Что же побуждало бывшего московского профессора именно так понимать свою миссию? Почему он вплоть до конца политической карьеры пытался не допустить никаких уступок «духу времени»? Какое влияние это своеобразное умонастроение оказало на те сферы жизни России, с которыми была связана деятельность Победоносцева?

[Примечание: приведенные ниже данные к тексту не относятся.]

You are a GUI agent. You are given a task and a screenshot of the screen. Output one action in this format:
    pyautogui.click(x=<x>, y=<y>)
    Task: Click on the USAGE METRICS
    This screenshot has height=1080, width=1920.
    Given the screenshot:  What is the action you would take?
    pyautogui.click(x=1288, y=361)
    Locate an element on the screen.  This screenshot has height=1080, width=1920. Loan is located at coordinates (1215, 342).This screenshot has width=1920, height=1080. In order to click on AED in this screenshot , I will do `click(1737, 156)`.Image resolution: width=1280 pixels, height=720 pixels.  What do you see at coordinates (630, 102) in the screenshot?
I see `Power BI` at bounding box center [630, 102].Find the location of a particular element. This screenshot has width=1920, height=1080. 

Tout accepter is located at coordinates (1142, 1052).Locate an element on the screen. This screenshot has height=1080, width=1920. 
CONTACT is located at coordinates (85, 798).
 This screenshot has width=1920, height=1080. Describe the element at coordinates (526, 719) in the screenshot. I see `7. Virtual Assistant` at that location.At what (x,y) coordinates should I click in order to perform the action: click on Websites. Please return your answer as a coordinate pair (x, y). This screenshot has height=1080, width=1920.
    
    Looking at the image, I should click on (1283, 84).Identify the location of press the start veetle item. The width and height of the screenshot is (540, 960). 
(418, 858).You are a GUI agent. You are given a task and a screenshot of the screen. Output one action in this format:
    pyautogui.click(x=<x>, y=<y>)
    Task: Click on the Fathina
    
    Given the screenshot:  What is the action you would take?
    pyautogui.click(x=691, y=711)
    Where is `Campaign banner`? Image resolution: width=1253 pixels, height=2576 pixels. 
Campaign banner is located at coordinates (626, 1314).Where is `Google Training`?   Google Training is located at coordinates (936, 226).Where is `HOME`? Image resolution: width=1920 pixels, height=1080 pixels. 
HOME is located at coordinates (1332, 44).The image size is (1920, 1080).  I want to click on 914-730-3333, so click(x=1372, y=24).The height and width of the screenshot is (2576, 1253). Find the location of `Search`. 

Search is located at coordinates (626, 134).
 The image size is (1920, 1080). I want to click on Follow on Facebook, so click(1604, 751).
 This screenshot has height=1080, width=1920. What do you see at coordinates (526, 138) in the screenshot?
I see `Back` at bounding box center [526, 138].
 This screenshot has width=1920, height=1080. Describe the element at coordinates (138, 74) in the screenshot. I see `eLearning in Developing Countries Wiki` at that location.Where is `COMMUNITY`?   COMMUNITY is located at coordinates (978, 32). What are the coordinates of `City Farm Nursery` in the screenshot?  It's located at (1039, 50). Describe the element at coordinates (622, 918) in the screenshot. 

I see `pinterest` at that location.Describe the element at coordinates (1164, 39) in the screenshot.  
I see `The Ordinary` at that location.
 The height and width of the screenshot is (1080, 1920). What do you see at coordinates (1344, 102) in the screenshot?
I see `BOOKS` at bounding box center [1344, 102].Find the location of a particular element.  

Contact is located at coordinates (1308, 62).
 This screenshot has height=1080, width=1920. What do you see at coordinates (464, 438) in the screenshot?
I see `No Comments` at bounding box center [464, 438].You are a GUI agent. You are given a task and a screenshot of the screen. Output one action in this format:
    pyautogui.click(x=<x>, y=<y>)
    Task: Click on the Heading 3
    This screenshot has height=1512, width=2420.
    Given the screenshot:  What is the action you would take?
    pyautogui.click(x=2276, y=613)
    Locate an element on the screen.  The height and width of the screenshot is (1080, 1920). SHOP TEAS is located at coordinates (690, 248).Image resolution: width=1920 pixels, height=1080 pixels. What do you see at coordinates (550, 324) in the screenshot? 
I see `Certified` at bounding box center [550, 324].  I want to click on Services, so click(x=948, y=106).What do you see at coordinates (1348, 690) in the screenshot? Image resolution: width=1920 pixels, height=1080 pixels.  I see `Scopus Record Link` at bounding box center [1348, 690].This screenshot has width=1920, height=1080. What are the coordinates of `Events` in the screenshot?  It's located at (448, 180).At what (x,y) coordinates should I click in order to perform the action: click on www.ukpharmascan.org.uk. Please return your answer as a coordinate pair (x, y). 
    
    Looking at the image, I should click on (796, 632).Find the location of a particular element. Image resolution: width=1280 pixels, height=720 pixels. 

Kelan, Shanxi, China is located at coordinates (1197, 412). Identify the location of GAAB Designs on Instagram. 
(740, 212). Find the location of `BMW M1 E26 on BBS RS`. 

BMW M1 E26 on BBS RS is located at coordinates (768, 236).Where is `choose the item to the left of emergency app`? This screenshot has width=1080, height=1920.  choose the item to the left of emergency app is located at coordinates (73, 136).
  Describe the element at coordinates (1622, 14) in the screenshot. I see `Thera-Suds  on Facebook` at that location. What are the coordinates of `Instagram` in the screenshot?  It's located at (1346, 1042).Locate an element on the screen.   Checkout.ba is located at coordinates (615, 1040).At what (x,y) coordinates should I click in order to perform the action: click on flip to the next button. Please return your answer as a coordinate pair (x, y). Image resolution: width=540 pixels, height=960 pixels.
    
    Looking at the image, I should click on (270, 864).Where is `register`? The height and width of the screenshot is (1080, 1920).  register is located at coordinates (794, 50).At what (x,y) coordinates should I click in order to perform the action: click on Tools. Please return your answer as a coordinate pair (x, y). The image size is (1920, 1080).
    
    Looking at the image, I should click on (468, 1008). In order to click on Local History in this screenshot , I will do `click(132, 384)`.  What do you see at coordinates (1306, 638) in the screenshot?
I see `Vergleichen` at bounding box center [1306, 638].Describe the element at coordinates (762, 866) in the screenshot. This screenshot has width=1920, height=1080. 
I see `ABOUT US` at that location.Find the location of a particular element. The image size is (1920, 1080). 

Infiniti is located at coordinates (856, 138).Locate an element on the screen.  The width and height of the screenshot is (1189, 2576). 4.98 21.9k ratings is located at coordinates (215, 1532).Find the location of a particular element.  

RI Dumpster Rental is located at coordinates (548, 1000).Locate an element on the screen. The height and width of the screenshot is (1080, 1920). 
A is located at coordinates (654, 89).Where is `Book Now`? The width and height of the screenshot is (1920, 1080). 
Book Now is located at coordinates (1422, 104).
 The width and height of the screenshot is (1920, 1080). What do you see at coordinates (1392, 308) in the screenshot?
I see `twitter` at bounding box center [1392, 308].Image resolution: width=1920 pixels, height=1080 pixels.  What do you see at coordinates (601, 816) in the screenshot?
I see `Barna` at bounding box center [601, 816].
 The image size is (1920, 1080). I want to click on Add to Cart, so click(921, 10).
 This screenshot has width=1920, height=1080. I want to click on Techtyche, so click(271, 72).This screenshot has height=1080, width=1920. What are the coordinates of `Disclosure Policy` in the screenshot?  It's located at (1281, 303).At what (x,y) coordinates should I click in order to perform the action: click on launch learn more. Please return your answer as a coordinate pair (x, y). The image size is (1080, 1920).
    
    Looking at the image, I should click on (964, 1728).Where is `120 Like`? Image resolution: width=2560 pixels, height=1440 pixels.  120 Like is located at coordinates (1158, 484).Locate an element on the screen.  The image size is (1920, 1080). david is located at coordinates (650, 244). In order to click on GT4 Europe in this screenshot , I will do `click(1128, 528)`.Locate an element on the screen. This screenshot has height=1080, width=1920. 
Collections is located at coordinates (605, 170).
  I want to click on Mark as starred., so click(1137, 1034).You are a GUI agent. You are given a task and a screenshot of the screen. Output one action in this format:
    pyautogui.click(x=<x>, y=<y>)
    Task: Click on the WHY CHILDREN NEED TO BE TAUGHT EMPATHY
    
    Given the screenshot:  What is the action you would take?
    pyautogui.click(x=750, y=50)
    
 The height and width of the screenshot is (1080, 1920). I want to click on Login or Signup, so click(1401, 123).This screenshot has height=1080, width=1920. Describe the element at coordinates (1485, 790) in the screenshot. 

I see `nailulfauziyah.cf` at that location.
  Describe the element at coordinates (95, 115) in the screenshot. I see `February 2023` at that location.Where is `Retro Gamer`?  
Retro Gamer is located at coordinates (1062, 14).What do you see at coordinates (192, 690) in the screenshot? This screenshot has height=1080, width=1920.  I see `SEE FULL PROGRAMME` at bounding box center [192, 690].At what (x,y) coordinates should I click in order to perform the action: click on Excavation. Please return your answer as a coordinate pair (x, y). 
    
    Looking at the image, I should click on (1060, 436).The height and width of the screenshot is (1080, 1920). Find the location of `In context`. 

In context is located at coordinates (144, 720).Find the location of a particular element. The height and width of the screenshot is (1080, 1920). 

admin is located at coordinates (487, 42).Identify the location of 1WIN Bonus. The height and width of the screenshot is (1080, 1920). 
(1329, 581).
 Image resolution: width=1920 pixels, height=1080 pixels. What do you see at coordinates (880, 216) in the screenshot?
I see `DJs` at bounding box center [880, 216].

Бескомпромиссная защита неограниченного самодержавия, составлявшая стержень воззрений и деятельности консервативного сановника, не являлась данью административной рутине и не была связана с отстаиванием интересов какого-либо конкретного социального слоя. Обер-прокурор воспринимал неограниченную власть монарха в качестве гигантского панциря, защищавшего от бурь современности основную массу населения страны, в ходе Великих реформ внезапно вырванную из лона традиционно-патриархального уклада. Люди, по мнению Победоносцева, нуждались во внешней опеке, ибо по природе своей были необычайно слабы, несамостоятельны, обречены на гибель в условиях обрушившейся на них свободы. Защита неограниченного самодержавия вовсе не была в представлении обер-прокурора проявлением некоего властолюбия — наоборот, он искренне считал, что приносит себя в жертву, обрекает на тяжелый труд, дабы помочь «простым людям». Подобное самоощущение придавало его действиям энергию величайшей убежденности, оправдывало его в собственных глазах. В политике Победоносцева, как проницательно отметил В. В. Розанов, просматривалась «черта любви к человеку, заботы о человеке — «Тебе без меня будет хуже»{541}. Однако, по словам публициста, ожидать благодарности от воспитанников, измученных благодетельной муштрой, не приходилось.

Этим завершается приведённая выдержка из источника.